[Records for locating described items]
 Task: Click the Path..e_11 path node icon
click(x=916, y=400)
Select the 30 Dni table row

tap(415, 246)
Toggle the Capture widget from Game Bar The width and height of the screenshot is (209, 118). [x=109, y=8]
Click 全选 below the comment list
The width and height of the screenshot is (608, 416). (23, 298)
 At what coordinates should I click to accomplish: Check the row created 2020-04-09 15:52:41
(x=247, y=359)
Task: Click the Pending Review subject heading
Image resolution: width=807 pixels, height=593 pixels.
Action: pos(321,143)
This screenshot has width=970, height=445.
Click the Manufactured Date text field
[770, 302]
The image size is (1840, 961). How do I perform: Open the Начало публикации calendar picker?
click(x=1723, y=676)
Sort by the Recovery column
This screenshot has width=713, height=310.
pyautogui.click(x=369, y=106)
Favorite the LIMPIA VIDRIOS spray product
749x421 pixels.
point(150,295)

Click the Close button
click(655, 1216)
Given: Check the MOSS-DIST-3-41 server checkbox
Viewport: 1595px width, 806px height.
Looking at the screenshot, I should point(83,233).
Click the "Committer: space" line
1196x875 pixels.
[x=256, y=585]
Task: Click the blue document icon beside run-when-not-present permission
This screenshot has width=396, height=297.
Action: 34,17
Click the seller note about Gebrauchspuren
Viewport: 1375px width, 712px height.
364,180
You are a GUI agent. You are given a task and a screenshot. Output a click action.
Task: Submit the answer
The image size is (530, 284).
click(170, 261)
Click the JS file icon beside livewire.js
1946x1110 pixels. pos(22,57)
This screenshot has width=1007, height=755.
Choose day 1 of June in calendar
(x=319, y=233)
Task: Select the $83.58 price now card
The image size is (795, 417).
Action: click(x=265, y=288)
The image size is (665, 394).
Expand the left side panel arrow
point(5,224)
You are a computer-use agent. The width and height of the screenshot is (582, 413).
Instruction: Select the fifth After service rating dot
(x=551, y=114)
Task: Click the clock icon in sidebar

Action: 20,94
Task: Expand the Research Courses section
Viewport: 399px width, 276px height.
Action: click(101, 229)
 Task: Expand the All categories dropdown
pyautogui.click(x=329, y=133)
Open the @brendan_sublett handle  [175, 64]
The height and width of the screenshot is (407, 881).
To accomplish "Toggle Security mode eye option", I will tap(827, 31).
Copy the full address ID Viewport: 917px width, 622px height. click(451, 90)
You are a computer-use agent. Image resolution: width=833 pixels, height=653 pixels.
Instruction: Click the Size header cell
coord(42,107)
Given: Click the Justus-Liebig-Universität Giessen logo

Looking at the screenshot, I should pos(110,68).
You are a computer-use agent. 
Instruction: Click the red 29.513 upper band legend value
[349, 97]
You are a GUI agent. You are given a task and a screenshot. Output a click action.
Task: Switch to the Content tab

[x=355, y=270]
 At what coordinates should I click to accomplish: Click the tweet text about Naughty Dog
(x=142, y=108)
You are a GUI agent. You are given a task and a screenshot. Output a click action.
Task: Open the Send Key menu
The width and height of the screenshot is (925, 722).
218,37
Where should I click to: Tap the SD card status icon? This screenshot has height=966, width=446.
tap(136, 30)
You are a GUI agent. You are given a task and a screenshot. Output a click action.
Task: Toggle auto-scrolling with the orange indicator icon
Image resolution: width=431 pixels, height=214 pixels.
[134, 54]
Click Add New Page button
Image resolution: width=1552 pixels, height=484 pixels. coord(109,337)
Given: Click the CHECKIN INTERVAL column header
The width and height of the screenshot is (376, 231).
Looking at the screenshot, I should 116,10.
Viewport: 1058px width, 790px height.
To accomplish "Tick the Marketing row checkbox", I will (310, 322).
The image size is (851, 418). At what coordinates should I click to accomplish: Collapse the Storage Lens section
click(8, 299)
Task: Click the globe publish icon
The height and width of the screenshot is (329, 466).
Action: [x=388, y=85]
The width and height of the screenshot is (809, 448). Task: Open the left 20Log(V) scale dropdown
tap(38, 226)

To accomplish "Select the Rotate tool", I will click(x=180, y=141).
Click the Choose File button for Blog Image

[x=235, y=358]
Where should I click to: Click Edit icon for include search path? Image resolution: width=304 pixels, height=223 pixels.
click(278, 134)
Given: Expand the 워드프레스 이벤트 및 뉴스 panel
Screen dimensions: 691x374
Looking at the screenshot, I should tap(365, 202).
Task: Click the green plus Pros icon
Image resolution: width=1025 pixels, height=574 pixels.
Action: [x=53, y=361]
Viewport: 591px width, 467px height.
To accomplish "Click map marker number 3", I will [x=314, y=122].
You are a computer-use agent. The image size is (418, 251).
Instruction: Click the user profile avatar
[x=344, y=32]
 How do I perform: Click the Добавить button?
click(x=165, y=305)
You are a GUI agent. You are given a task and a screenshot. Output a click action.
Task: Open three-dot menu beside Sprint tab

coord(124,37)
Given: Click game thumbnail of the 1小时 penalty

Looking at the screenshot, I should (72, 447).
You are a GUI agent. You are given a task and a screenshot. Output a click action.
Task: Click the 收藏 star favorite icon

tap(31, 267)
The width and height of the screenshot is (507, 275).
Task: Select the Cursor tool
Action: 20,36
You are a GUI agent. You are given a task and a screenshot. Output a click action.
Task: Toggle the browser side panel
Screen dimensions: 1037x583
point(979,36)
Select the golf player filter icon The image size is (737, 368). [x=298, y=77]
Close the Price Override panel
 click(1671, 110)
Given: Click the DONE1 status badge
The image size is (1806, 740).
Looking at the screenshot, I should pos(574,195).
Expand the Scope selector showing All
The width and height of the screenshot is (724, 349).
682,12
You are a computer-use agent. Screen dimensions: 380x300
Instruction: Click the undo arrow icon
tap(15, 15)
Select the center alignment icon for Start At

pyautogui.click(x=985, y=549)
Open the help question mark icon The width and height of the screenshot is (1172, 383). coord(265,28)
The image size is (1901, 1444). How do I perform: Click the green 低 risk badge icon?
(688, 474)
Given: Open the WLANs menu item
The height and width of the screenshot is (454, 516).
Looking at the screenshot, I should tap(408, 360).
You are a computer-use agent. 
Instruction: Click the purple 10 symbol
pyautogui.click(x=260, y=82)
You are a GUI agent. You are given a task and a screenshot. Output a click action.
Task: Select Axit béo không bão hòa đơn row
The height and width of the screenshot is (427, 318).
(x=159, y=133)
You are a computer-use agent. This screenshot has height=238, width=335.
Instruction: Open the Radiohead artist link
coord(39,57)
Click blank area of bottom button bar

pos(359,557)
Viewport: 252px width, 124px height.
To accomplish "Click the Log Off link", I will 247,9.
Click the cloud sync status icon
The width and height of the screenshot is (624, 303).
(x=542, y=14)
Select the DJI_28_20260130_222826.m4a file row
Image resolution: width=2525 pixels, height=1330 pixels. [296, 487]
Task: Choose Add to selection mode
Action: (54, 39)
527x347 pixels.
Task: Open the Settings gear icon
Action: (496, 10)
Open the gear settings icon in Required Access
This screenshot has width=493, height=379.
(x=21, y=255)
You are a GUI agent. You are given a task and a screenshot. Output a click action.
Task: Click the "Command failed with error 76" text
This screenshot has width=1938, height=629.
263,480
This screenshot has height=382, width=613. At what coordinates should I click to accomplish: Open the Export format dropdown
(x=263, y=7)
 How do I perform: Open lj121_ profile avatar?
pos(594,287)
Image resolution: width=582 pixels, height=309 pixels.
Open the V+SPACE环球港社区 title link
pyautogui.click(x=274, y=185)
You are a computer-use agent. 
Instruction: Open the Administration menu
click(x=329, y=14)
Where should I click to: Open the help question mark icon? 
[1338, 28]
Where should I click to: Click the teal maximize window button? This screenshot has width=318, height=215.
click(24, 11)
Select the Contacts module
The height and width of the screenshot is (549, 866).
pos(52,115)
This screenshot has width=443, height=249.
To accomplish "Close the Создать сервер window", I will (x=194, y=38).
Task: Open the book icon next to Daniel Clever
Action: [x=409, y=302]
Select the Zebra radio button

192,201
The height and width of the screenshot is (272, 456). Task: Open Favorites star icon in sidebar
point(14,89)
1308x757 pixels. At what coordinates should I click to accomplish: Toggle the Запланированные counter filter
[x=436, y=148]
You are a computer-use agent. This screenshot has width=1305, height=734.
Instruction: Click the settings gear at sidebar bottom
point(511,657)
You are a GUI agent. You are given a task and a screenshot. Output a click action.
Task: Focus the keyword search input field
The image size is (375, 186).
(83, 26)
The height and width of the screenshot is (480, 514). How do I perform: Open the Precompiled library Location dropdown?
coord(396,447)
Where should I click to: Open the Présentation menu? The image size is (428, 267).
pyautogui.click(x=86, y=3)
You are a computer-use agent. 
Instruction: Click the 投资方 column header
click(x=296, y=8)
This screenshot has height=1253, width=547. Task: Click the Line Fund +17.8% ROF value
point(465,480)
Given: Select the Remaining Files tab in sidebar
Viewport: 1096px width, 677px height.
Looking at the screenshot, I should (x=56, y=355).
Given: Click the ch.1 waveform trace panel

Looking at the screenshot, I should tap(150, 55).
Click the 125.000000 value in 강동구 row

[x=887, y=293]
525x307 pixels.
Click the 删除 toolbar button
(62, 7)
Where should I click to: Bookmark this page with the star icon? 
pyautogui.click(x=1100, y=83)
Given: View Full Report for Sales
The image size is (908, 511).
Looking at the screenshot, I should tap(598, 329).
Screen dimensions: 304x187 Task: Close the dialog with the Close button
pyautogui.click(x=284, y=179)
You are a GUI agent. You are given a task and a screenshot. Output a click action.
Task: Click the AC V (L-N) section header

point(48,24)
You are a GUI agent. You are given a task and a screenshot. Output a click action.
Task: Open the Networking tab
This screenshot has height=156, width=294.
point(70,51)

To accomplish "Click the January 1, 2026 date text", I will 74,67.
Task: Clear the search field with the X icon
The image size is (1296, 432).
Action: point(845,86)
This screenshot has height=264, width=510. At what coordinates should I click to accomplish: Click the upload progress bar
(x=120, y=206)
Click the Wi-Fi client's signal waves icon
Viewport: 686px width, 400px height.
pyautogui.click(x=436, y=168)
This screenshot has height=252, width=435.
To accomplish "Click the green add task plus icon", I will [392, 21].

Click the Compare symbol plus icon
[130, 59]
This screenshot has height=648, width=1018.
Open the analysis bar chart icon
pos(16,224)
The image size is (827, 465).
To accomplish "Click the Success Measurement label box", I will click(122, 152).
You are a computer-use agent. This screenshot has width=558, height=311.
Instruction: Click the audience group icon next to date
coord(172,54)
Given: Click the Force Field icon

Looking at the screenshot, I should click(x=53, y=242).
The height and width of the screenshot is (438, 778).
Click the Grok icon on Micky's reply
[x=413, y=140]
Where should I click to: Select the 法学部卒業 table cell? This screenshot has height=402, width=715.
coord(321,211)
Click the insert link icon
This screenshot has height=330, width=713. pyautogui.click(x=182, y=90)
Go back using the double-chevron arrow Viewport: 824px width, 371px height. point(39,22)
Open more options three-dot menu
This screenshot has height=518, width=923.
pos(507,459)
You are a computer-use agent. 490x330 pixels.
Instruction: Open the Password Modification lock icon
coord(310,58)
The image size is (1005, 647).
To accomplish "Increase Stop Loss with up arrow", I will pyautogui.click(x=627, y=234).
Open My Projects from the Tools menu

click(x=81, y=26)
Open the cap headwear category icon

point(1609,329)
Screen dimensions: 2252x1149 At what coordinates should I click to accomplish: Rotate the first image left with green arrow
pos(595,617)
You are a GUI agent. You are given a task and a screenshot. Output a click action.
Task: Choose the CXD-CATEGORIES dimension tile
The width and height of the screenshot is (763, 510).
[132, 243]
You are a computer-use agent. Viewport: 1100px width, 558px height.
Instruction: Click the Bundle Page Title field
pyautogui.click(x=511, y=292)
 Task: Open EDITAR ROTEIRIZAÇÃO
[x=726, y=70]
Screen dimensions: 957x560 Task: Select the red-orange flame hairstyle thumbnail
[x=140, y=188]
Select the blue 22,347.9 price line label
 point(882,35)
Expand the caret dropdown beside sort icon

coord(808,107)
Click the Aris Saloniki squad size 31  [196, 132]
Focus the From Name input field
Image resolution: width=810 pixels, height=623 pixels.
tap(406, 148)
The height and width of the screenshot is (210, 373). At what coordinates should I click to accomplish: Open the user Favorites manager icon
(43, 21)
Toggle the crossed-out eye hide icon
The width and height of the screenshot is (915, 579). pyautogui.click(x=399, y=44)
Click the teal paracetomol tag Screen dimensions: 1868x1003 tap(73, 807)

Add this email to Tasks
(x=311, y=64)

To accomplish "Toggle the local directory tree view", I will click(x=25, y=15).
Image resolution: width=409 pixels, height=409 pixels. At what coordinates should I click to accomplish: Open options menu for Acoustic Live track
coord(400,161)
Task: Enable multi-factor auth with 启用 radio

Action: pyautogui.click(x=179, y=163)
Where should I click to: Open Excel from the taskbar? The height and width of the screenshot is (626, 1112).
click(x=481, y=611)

## WHAT THE TASK ASKS
Can you recast the records above as a numbered list, covering everything from the line containing "Given: Click the ch.1 waveform trace panel" down to the line containing "pos(16,224)" and leaving out blank lines?

## EXERCISE OUTPUT
1. Given: Click the ch.1 waveform trace panel
2. Looking at the screenshot, I should tap(150, 55).
3. Click the 125.000000 value in 강동구 row
4. [x=887, y=293]
5. 525x307 pixels.
6. Click the 删除 toolbar button
7. (62, 7)
8. Where should I click to: Bookmark this page with the star icon? 
9. pyautogui.click(x=1100, y=83)
10. Given: View Full Report for Sales
11. The image size is (908, 511).
12. Looking at the screenshot, I should tap(598, 329).
13. Screen dimensions: 304x187 Task: Close the dialog with the Close button
14. pyautogui.click(x=284, y=179)
15. You are a GUI agent. You are given a task and a screenshot. Output a click action.
16. Task: Click the AC V (L-N) section header
17. point(48,24)
18. You are a GUI agent. You are given a task and a screenshot. Output a click action.
19. Task: Open the Networking tab
20. This screenshot has height=156, width=294.
21. point(70,51)
22. To accomplish "Click the January 1, 2026 date text", I will 74,67.
23. Task: Clear the search field with the X icon
24. The image size is (1296, 432).
25. Action: point(845,86)
26. This screenshot has height=264, width=510. At what coordinates should I click to accomplish: Click the upload progress bar
27. (x=120, y=206)
28. Click the Wi-Fi client's signal waves icon
29. Viewport: 686px width, 400px height.
30. pyautogui.click(x=436, y=168)
31. This screenshot has height=252, width=435.
32. To accomplish "Click the green add task plus icon", I will [392, 21].
33. Click the Compare symbol plus icon
34. [130, 59]
35. This screenshot has height=648, width=1018.
36. Open the analysis bar chart icon
37. pos(16,224)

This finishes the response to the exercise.